[Supplied data]
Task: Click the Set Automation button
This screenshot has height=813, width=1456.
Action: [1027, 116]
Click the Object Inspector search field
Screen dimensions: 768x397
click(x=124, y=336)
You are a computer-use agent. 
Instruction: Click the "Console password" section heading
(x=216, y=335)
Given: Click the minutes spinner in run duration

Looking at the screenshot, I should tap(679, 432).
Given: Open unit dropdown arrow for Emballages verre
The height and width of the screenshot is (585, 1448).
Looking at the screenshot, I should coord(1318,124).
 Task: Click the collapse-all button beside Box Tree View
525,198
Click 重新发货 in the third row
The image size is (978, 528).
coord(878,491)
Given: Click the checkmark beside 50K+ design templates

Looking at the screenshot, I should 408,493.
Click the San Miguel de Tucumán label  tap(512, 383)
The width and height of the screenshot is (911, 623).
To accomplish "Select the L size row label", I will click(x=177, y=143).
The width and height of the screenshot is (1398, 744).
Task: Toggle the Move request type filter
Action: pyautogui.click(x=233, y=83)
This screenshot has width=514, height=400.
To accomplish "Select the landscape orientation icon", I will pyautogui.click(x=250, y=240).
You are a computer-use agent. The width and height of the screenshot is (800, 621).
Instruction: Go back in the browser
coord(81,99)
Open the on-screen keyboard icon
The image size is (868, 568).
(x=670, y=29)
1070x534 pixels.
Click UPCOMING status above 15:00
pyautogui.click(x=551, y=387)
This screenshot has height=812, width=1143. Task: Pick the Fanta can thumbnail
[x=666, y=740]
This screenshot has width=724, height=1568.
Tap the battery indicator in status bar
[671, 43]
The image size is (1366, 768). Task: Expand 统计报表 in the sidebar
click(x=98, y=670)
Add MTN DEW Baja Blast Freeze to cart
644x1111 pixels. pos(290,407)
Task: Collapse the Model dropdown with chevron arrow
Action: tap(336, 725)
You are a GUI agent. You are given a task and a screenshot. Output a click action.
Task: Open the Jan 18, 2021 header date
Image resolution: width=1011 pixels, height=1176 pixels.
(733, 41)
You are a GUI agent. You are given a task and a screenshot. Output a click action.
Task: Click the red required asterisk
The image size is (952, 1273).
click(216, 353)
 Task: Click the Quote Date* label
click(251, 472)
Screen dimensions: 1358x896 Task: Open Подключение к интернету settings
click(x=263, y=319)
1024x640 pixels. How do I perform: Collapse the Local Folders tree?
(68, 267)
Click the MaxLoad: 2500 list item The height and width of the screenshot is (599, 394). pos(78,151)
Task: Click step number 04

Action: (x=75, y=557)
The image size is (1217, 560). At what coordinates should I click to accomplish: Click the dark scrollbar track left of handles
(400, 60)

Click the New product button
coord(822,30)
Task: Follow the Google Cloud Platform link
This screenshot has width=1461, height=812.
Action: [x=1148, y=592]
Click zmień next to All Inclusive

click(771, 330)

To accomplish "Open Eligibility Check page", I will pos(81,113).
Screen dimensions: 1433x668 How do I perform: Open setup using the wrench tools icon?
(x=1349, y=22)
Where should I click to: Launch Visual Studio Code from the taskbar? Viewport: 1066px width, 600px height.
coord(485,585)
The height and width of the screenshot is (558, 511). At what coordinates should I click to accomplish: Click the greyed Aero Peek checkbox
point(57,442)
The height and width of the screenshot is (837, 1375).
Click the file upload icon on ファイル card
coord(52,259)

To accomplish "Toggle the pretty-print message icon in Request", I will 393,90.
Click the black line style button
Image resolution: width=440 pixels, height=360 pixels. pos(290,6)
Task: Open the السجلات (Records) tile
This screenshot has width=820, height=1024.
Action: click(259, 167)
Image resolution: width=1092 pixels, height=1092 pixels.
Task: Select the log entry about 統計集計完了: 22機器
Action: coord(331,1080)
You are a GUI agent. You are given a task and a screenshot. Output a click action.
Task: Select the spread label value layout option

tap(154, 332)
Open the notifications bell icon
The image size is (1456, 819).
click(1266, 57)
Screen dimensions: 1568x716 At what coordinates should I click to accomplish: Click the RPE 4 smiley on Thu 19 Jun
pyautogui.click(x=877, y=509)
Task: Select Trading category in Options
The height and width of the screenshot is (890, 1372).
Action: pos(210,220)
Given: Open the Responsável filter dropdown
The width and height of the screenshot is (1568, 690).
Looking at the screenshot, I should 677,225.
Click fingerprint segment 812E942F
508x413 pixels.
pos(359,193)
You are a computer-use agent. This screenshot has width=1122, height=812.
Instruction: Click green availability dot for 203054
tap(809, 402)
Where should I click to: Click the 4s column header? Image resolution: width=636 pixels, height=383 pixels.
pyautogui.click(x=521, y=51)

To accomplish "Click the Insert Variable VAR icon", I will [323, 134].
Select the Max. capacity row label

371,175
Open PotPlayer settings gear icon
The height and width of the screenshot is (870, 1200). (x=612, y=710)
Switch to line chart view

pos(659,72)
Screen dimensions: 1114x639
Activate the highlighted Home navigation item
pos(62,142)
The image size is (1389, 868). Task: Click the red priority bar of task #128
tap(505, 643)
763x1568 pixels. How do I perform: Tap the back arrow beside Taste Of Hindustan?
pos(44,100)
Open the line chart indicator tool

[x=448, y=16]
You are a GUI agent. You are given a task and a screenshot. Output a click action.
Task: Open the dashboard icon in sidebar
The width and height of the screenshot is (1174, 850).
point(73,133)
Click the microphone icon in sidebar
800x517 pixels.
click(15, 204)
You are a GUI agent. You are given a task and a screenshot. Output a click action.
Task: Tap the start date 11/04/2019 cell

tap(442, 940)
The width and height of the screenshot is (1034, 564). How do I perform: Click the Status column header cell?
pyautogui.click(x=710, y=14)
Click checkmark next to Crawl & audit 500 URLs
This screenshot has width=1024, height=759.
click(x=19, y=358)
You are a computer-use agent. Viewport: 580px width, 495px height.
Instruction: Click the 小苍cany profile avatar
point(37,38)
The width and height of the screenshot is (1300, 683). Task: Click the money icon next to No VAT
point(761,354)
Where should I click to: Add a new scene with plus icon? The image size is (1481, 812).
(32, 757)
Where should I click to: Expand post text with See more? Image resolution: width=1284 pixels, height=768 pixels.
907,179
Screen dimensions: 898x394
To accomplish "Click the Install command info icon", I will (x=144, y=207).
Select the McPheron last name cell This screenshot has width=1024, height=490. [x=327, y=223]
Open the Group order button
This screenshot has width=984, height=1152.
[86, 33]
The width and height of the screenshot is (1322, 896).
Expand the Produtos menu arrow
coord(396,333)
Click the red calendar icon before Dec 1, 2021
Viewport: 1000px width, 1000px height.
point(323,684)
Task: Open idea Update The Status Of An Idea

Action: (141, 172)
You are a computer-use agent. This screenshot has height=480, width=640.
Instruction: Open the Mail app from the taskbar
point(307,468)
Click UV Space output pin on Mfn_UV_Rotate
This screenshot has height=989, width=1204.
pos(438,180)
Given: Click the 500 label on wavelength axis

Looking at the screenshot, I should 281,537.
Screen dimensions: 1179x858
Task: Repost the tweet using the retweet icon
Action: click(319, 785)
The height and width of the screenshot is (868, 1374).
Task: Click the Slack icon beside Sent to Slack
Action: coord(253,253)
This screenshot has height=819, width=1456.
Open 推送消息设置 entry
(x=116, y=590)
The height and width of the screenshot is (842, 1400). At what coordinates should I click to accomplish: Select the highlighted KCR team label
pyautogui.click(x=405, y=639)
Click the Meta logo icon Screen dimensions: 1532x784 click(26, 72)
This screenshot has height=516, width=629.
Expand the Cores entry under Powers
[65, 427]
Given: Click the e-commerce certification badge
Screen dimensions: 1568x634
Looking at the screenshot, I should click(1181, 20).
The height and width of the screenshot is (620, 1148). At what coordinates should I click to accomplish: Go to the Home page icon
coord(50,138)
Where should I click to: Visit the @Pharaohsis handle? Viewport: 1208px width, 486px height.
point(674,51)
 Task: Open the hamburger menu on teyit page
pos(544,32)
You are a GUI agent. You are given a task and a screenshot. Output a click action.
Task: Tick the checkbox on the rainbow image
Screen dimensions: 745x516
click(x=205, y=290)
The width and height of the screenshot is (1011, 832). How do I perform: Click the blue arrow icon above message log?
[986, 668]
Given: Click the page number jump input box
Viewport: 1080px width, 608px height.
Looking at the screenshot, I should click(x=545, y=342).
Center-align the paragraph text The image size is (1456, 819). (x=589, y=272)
[/Supplied data]
**Exercise objective**
Please return the lines above that run from the line containing "Select the McPheron" to the line containing "The width and height of the screenshot is (1322, 896).", inclusive, exactly and with no other lines.

**Problem solution**
Select the McPheron last name cell This screenshot has width=1024, height=490. [x=327, y=223]
Open the Group order button
This screenshot has width=984, height=1152.
[86, 33]
The width and height of the screenshot is (1322, 896).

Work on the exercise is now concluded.